Wood Heat Safety in an Emergency
This information can help you use wood safely as an emergency heating fuel.
As most home heating systems need electricity to work, loss of power creates
a heating emergency. Many householders use their wood burning stoves and fireplaces to heat their homes during a power outage.
A properly installed and operated wood stove or heating fireplace can be a
safe and secure way to heat a home. But using wet wood, a makeshift, temporary wood stove installation or continuous use of
a decorative fireplaces increases the risk of a house fire. If possible, get professional help from a qualified chimney installer,
a chimney sweep or ask your local fire department for advice.

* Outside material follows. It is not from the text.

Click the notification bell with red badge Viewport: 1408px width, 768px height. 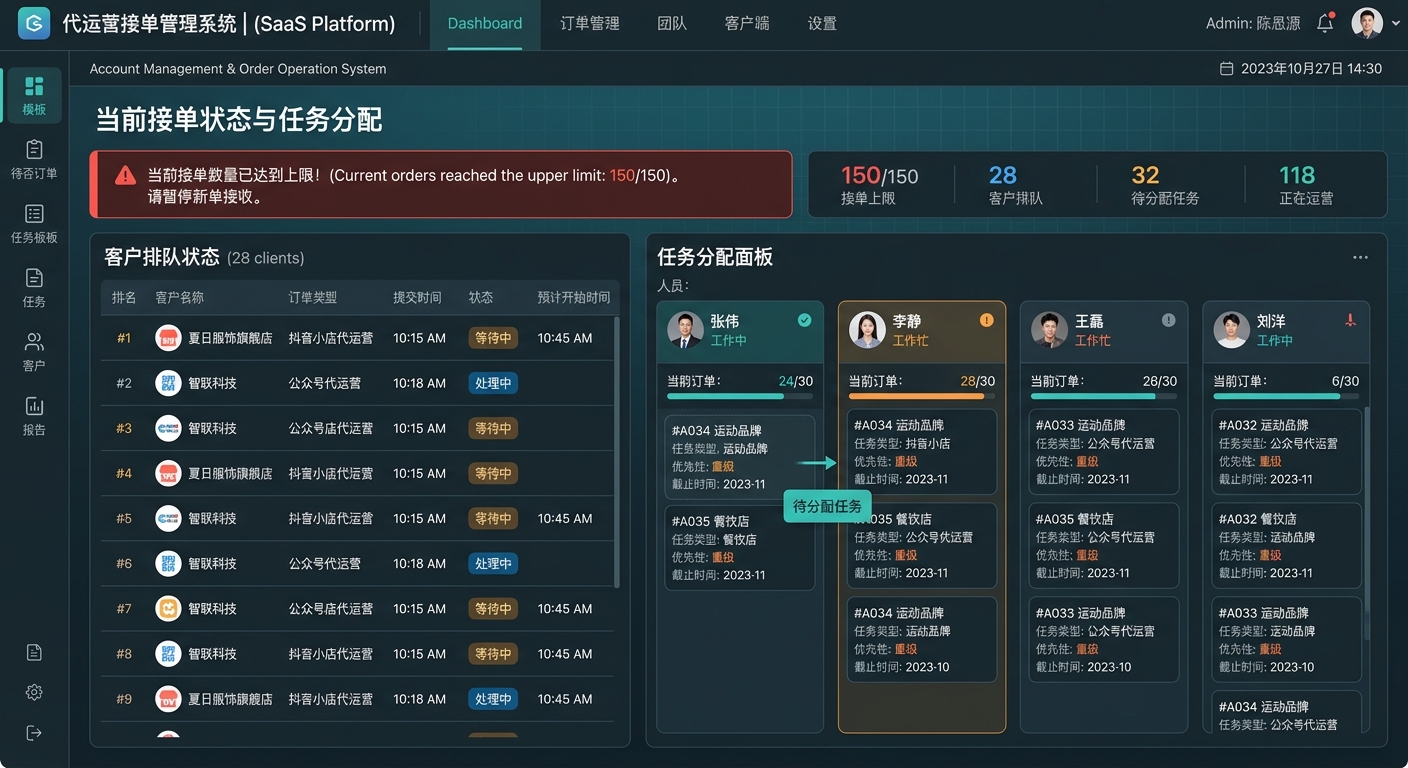click(1325, 22)
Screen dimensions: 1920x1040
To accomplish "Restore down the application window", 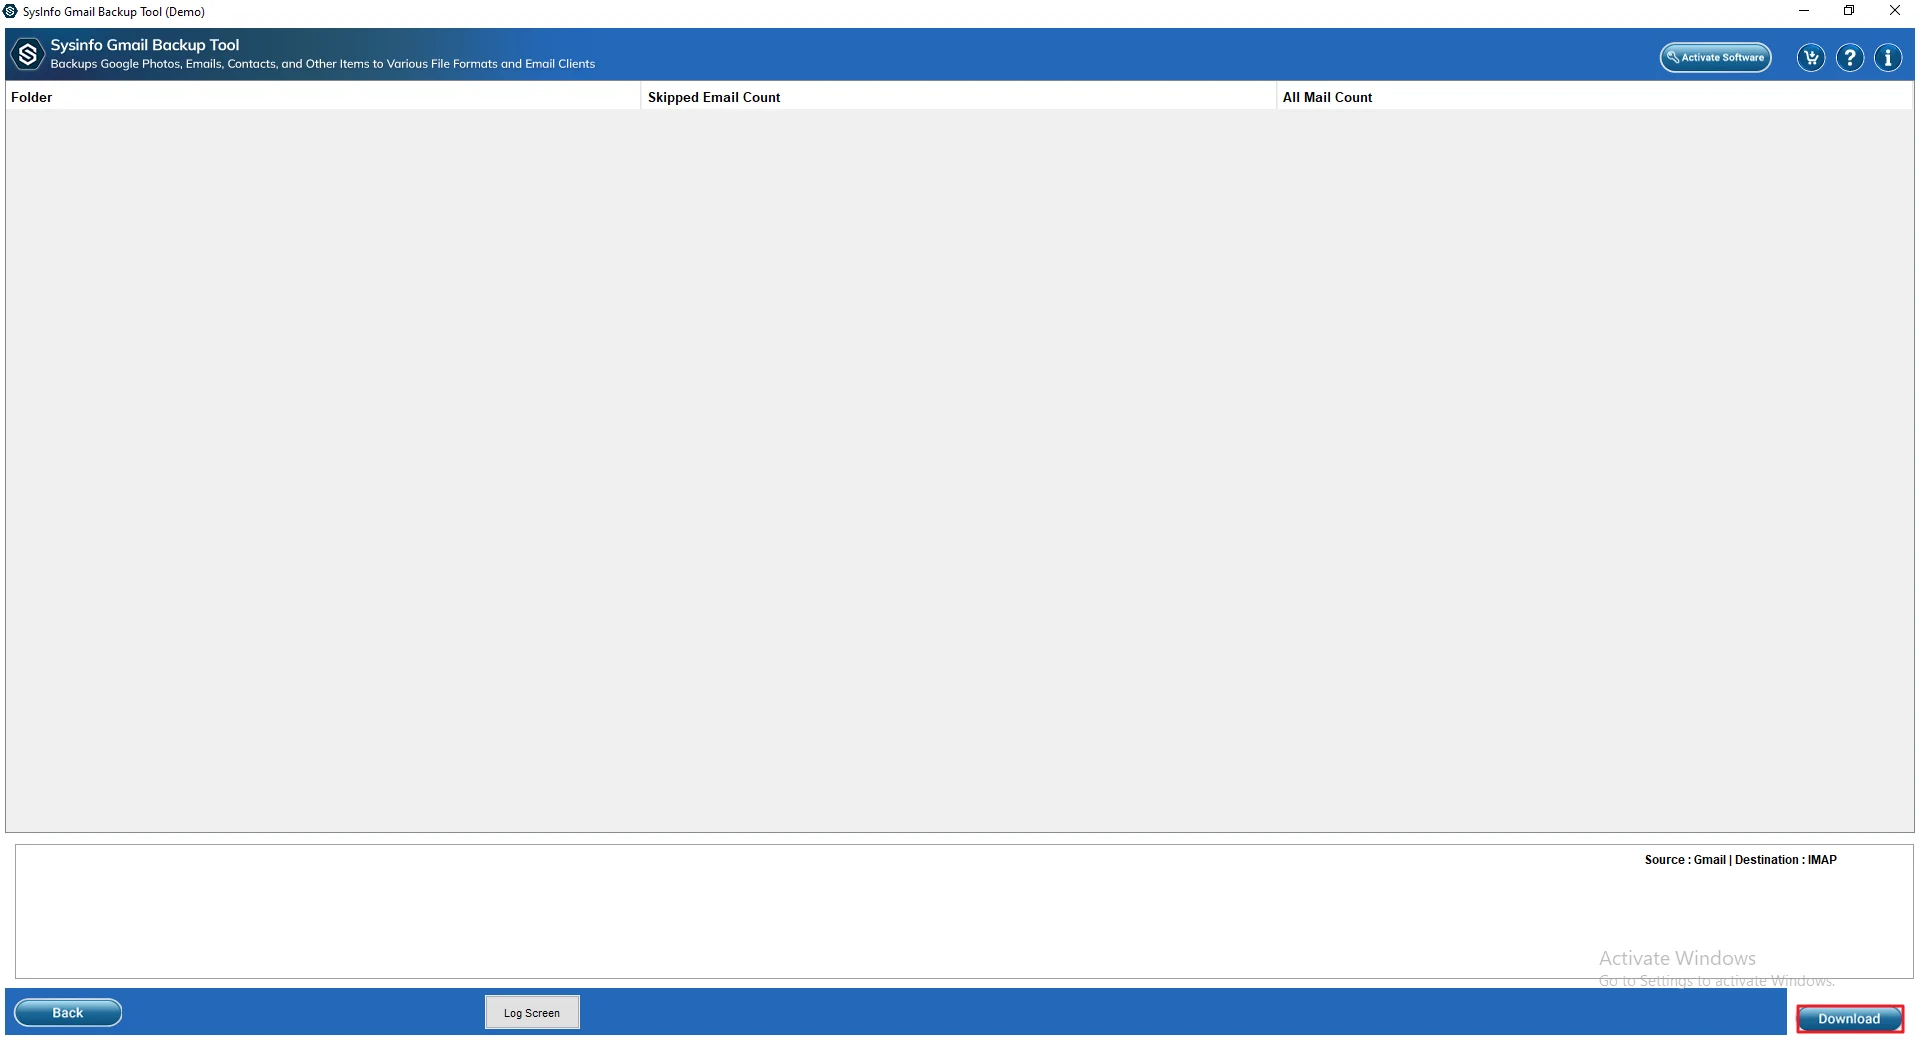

Getting the Best Out of Wet Wood
You may be forced to use wet wood. It is hard to light, slow to burn and provides
much less heat than dry wood.
Here’s how to make the best of an emergency situation.
Because small pieces heat up and catch fire faster than large pieces, split
the wood into pieces about 75 mm (3 in.) in diameter.
Brush snow and ice off the wood and bring it into the house — making
sure you don’t store it too close to the stove.
Burn small, bright fires, using no more than five small sticks at a time.
If you have some dry wood, mix it with the wet wood.
Never load up the stove or fireplace and let it smoulder.
If you have a battery-operated smoke detector, make sure that it works. If
you don’t have one, try to install one. A batteryoperated carbon monoxide alarm is also useful.
Check materials around the stove or fireplace and all exposed parts of the
chimney, including the attic, for signs of overheating.Wood starts to darken as it overheats.
Make sure all flue pipe joints are fastened with no fewer than three sheet
Burn small, bright fires to make the most effective use of the fuel, while
avoiding the overheating from large, intense fires.
Don’t try to heat the whole house; concentrate all your activities in
the room where the heater is and let other rooms go cold; drain your water pipes and pumps.
Shovel ashes into a metal container, take it outside immediately and empty
it in the yard away from trees and shrubs; never put a bucket full of ashes in the basement or on a wooden porch floor, and
never put ashes in a wood or cardboard box.
If the stove continues to smoke, open a nearby window.
If you can’t keep the unit from smoking, stop using it because you and
your family could suffer carbon monoxide poisoning.
If you are using a wood burning furnace, remove the blower compartment door
and open the basement door; burn small, controlled fires.
Temporary Wood Stove Installations can be Hazardous
The most dangerous wood stove installations are makeshift installations by
untrained people. Installing a wood stove may seem simple. It isn’t. A safe installation calls for a lot of specialized
A wood stove must have a proper brick or metal chimney — never try to
vent a wood stove out a window using single-wall flue pipes. Make sure the inside of the chimney flue is clear and smooth.
The flue pipes that connect the stove to the chimney are often the weak link.
Every joint in the flue pipe assembly must be fastened with three sheet metal screws to prevent it from falling down
as it heats. Flue pipes must be at least 450 mm (18 in.) away from combustible materials like wood furniture and drywall.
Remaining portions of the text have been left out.